MCM HAS CROSSED ‘RED LINE’ SAYS GREENS
By KELVIN SIABANA THE Green Party says Mopani Copper Mines (MCM) has crossed the red line by cancelling 300 contracts for Zambian suppliers and contractors in addition to its planned retrenchment of 4,700 miners.
Party president Peter Sinkamba said if Government has failed to veto the absurd MCM management through the Golden Share scheme, then it was high time President Edgar Lungu invoked the Emergency Powers Act to end the impunity of the company.
Mr Sinkamba said according to Section 3 Regulation 2 of the Emergency Powers Act, it empowers the President to take over, on behalf of the government any undertaking in an industry which has been declared a strategic industry by the President.
“Mines are classified as strategic industries and therefore eligible for compulsory acquisition if the manner in which management of the mine is running the company is inimical to State security and national economy," Mr Sinkamba said
Mr Sinkamba said he expected President Lungu to move in and deal with the issue of MCM personally because Parliament has given him the powers through the resolution which was overwhelmingly supported.
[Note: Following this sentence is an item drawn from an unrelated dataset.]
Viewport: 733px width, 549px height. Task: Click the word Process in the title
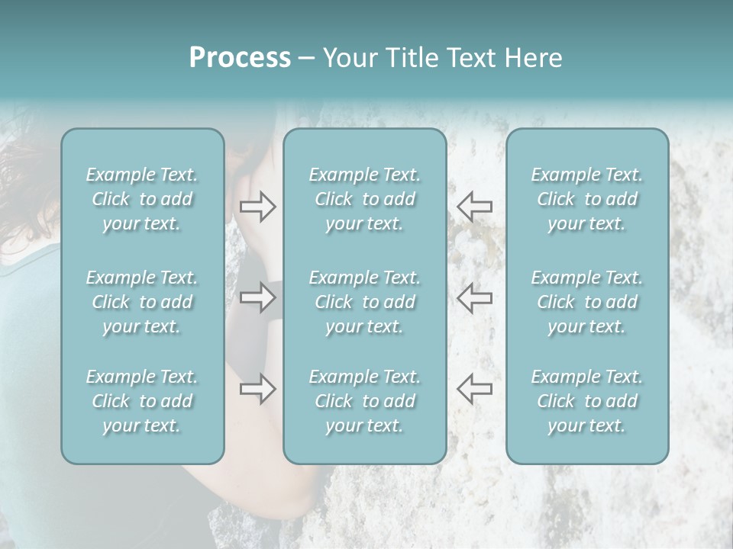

“A captured economy is thereby trapped in a vicious circle in which the policy and institutional reforms necessary to improve governance are undermined by collusion between powerful firms and state officials who extract substantial private gains from the absence of clear rule of law and interventions by government officials,” said Mr Sinkamba.
Mr Sinkamba said Mopani, has been operating for 17 years in Zambia and has not paid any dividends of the mandatory 20 percent to government and kept all the profits to itself.
He said and the mining company has laid off about 30,000 workers from 2000 during the privatisation process and planned to retrench more than 4,000 workers both in Mufulira and Kitwe offices.
He said the company has been giving petty businesses to Zambian suppliers and contractors with the bulk of businesses given to Peruvians and South Africans, even for the petty businesses, 300 such contracts have been terminated.
Mr Sinkamba said it was embarrassing that Mopani was failing to pay for electricity and owes Copperbelt Energy Corporation US$15 million and yet it was making a big profit from the copper sales whose price was almost US$7,000 a ton.